Surface-plasmon-enhanced near-field radiative heat transfer between planar surfaces with a thin-film plasmonic coupler

TL;DR

This paper demonstrates that using a thin plasmonic film as a coupler significantly enhances near-field radiative heat transfer between asymmetric surfaces, with potential applications in engineering devices.

Contribution

The study introduces a novel approach using a thin Ti film as a plasmonic coupler to boost near-field heat transfer between asymmetric structures, expanding practical application possibilities.

Findings

Near-field heat transfer increased by 3.5 times with the coupler.

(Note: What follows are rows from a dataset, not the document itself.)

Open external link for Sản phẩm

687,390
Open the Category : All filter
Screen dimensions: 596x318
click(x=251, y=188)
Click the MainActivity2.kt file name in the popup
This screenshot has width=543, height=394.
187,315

Enhanced transfer observed at a vacuum gap of 380 nm.

A coupling strength parameter for surface polaritons is proposed.

Abstract

In last decade, there have been enormous efforts to experimentally show the near-field enhancement of radiative heat transfer between planar structures. Several recent experiments also have striven to achieve further enhanced heat transfer with the excitation of coupled surface polaritons by introducing nanostructures on both emitter and the receiver; however, these symmetric structures are hardly employed in real-world applications. Here, we demonstrate substantially increased near-field radiative heat transfer between asymmetric structures (i.e., doped Si and SiO$_2$) by using a thin Ti film as a plasmonic coupler. The measured near-field enhancement at vacuum gap of 380 nm is found to be 3.5 times greater than that for the case without the coupler. The enhancement mechanism is thoroughly elucidated for both polarizations and a dimensionless parameter, which can quantify the coupling strength of the surface polaritons at vacuum, is suggested. As a thin film can be readily used in many engineering applications, this study will facilitate the development of the high-performance engineering devices exploiting the near-field thermal radiation.